The framing has taken on new weight in the AI era. Every advance in AI's ability to process, recombine, and generate insight from data increases the marginal value of data that cannot be produced by any human or computational process. AI generates solutions by recombining existing information from the human corpus — the corpus of human-produced data that represents a tiny, recent, heavily biased sample of the information the biosphere contains. The biosphere's information was not produced by human observation. It was produced by evolution, running continuously for four billion years on every organism in every environment across every ecological challenge the planet has presented.
AI cannot access this information unless human beings first extract it — through genomic sequencing, biochemical analysis, ecological observation, and the slow, patient, funding-dependent work of field biology that Wilson championed and that the modern research university has been defunding for decades. Every species that goes extinct before it is studied takes its information permanently out of reach. The library closes. The volume burns. The information it contained — including the solutions to problems no human has yet learned to formulate — is gone.
The pharmaceutical example makes the stakes tangible.
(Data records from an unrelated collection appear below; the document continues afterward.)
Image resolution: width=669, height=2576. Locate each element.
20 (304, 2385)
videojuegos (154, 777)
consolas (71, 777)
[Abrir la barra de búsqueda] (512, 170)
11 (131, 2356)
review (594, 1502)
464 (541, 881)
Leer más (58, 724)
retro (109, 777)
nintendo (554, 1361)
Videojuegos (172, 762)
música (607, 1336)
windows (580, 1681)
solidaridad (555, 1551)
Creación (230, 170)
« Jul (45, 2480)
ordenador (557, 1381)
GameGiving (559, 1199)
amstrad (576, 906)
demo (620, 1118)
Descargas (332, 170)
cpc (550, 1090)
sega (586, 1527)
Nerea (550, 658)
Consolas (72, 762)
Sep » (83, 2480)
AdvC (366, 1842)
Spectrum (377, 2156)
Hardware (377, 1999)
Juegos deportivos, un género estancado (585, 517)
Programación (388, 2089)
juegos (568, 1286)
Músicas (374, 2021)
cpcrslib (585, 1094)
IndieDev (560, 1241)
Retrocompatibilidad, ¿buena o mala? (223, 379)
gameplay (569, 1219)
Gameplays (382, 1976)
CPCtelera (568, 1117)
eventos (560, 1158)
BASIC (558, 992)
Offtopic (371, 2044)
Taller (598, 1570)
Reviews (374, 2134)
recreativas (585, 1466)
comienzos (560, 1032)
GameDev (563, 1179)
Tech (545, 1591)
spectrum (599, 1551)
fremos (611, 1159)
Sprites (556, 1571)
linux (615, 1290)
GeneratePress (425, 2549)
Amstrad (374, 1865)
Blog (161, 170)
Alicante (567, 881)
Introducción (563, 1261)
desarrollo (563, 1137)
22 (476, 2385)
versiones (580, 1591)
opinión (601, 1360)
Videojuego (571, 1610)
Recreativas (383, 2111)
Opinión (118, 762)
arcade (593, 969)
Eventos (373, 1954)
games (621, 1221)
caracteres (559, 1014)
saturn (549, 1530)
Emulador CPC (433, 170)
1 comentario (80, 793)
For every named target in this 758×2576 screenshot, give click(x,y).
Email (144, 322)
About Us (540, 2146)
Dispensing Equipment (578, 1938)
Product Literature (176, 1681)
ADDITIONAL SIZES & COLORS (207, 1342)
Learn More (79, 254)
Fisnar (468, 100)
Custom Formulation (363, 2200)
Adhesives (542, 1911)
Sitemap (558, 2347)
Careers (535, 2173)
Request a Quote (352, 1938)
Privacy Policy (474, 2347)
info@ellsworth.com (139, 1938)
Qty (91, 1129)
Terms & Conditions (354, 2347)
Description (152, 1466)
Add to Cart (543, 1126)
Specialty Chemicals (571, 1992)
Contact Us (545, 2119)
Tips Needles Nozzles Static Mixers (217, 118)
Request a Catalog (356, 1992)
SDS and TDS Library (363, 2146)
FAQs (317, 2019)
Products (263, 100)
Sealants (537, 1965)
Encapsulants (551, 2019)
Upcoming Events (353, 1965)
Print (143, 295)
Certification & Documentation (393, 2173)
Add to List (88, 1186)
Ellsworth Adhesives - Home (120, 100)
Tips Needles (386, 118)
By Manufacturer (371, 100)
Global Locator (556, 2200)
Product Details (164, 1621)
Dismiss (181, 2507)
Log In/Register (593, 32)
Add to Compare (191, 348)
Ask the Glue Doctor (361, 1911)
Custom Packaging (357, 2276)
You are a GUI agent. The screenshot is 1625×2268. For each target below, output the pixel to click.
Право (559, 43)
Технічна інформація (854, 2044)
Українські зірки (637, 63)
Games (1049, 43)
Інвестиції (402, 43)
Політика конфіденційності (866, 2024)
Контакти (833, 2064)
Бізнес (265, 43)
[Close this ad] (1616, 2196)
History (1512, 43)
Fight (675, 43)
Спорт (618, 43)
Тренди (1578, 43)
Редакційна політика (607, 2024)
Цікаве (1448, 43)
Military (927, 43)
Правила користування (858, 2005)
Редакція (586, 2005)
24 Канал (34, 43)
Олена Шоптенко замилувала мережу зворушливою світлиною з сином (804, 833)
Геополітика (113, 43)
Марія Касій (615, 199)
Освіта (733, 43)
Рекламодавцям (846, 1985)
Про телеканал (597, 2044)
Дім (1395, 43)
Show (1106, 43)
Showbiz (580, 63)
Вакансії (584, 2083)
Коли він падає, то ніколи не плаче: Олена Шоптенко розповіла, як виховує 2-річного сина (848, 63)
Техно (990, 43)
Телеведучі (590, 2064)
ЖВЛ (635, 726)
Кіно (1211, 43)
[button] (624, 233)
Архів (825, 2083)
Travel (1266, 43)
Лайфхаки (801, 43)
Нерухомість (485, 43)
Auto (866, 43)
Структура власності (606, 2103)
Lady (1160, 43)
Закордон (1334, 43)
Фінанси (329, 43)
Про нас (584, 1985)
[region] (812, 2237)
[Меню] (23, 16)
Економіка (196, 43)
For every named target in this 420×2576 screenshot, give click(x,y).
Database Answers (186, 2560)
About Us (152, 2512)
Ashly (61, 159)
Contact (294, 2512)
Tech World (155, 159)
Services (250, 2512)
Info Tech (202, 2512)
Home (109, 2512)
Natural products derived from organisms have produced roughly half of approved pharmaceuticals. The rosy periwinkle's vincristine. The Pacific yew's taxol. The cone snail's ziconotide. None was designed. All were discovered — extracted from organisms whose evolutionary history had produced the specific molecular configurations. AI-accelerated drug discovery operates on the space of known chemistry, the compounds already identified and entered into databases. The space of unknown chemistry — compounds produced by organisms not yet studied, or that will go extinct before they can be — is orders of magnitude larger, and it is shrinking every day.
The consilient insight is that the AI transition does not reduce the value of biodiversity; it dramatically increases it. The more powerful the tools for processing information become, the more valuable the information substrate becomes, and the more catastrophic its loss. This connects conservation to AI directly — not as metaphor but as infrastructure. Biological diversity is the raw material from which future pharmaceutical discoveries, biochemical innovations, and evolutionary insights will be extracted. Losing it before extraction is losing forever.
Wilson developed the informational argument across his late work, including The Diversity of Life (1992) and The Future of Life (2002), culminating in the Half-Earth synthesis (2016). The framing has been extended by researchers including Paul Ehrlich and Thomas Lovejoy, and by bioprospecting advocates who emphasize the pharmaceutical dimensions.
Each species is a library. The metaphor is structurally precise: every organism encodes evolutionary solutions in configurations that cannot be reconstructed once destroyed.
Evolution is computation. The process that produced biological information operated across timescales and parameter spaces that no human computational process can replicate.
AI raises the stakes. The value of irreplaceable biological information rises as the tools for processing information grow more powerful.
Extraction is the bottleneck. AI can access biological information only after human research has extracted it. The rate of extinction now exceeds the rate of extraction.